Aim of the exercise: A line containing "Task: Click the blue" appears in the material below. Return exactly every line from the first through that one, and only those.

══════

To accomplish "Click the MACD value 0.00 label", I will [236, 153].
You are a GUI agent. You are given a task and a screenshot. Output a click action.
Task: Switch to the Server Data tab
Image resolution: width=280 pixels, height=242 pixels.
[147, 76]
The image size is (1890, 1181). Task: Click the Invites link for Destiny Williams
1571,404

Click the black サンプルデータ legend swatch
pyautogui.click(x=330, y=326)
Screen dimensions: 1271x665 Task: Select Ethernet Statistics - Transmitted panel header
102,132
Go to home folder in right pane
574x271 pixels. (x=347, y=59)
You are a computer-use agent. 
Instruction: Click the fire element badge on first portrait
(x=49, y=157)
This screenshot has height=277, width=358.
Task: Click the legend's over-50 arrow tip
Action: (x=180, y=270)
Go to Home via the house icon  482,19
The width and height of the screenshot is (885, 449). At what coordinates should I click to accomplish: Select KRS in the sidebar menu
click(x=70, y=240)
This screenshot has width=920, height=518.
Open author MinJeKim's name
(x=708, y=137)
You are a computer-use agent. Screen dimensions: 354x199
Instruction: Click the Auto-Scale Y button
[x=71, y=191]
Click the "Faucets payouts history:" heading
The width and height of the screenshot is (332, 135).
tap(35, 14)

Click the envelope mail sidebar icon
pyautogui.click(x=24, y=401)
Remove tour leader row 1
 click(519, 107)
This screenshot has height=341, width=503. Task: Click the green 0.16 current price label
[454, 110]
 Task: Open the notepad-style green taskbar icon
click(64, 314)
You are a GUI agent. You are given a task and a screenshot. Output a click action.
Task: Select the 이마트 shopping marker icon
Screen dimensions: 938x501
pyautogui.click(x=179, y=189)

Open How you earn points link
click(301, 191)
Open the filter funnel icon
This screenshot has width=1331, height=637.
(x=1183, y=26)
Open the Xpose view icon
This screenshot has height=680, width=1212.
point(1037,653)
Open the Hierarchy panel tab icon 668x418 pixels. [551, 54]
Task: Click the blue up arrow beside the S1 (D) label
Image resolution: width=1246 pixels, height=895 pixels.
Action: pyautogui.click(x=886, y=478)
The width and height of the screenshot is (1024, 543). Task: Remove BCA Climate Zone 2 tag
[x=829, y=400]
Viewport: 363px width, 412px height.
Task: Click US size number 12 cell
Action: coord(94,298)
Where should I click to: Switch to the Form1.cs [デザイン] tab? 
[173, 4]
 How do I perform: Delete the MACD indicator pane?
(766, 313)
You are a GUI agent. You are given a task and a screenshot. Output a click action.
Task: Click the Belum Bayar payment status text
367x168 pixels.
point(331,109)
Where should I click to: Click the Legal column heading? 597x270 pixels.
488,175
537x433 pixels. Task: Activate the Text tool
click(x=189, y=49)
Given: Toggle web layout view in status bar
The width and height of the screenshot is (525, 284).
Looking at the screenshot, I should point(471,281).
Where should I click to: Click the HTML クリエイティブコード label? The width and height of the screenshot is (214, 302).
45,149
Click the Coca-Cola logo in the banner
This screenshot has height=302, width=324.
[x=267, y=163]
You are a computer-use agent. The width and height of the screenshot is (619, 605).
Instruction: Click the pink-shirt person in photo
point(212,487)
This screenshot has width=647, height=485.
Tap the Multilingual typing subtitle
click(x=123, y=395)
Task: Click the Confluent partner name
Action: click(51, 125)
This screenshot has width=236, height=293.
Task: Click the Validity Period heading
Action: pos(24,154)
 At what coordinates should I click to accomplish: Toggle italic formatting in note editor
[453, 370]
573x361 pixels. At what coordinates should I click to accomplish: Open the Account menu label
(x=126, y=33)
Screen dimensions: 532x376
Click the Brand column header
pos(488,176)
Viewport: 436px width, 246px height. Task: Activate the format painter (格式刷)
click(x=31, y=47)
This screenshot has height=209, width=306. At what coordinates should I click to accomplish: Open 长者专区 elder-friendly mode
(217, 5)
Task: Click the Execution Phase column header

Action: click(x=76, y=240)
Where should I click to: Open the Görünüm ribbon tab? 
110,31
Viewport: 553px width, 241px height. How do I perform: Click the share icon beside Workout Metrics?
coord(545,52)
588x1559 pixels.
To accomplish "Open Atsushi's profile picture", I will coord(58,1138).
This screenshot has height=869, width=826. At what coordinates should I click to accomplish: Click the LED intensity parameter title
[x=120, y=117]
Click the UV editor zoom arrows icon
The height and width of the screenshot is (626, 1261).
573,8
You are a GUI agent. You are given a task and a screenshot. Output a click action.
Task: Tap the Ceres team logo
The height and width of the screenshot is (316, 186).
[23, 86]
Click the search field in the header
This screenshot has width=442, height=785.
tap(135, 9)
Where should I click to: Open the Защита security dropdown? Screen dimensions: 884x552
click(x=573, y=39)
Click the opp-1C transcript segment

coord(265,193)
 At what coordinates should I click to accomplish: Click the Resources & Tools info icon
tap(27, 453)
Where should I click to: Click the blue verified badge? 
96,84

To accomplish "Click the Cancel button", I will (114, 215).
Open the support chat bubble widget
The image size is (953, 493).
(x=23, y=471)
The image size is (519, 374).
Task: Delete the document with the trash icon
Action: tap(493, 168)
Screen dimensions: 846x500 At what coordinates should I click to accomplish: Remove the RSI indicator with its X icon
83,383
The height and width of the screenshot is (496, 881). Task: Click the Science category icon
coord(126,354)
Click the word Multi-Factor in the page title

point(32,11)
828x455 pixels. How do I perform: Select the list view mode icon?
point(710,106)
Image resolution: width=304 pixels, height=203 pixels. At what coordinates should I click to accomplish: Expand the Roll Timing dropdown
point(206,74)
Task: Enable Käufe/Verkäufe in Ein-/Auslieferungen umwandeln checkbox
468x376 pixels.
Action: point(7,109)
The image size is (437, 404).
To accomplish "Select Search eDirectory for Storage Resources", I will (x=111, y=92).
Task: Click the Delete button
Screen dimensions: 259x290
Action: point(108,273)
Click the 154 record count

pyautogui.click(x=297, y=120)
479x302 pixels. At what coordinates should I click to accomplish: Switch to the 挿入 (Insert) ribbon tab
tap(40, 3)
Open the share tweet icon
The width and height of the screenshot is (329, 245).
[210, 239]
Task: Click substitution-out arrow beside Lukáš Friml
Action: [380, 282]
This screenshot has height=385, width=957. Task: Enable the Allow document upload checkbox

══════

Response area:
To accomplish "Click the MACD value 0.00 label", I will [236, 153].
You are a GUI agent. You are given a task and a screenshot. Output a click action.
Task: Switch to the Server Data tab
Image resolution: width=280 pixels, height=242 pixels.
[147, 76]
The image size is (1890, 1181). Task: Click the Invites link for Destiny Williams
1571,404

Click the black サンプルデータ legend swatch
pyautogui.click(x=330, y=326)
Screen dimensions: 1271x665 Task: Select Ethernet Statistics - Transmitted panel header
102,132
Go to home folder in right pane
574x271 pixels. (x=347, y=59)
You are a computer-use agent. 
Instruction: Click the fire element badge on first portrait
(x=49, y=157)
This screenshot has height=277, width=358.
Task: Click the legend's over-50 arrow tip
Action: (x=180, y=270)
Go to Home via the house icon  482,19
The width and height of the screenshot is (885, 449). At what coordinates should I click to accomplish: Select KRS in the sidebar menu
click(x=70, y=240)
This screenshot has width=920, height=518.
Open author MinJeKim's name
(x=708, y=137)
You are a computer-use agent. Screen dimensions: 354x199
Instruction: Click the Auto-Scale Y button
[x=71, y=191]
Click the "Faucets payouts history:" heading
The width and height of the screenshot is (332, 135).
tap(35, 14)

Click the envelope mail sidebar icon
pyautogui.click(x=24, y=401)
Remove tour leader row 1
 click(519, 107)
This screenshot has height=341, width=503. Task: Click the green 0.16 current price label
[454, 110]
 Task: Open the notepad-style green taskbar icon
click(64, 314)
You are a GUI agent. You are given a task and a screenshot. Output a click action.
Task: Select the 이마트 shopping marker icon
Screen dimensions: 938x501
pyautogui.click(x=179, y=189)

Open How you earn points link
click(301, 191)
Open the filter funnel icon
This screenshot has width=1331, height=637.
(x=1183, y=26)
Open the Xpose view icon
This screenshot has height=680, width=1212.
point(1037,653)
Open the Hierarchy panel tab icon 668x418 pixels. [551, 54]
Task: Click the blue up arrow beside the S1 (D) label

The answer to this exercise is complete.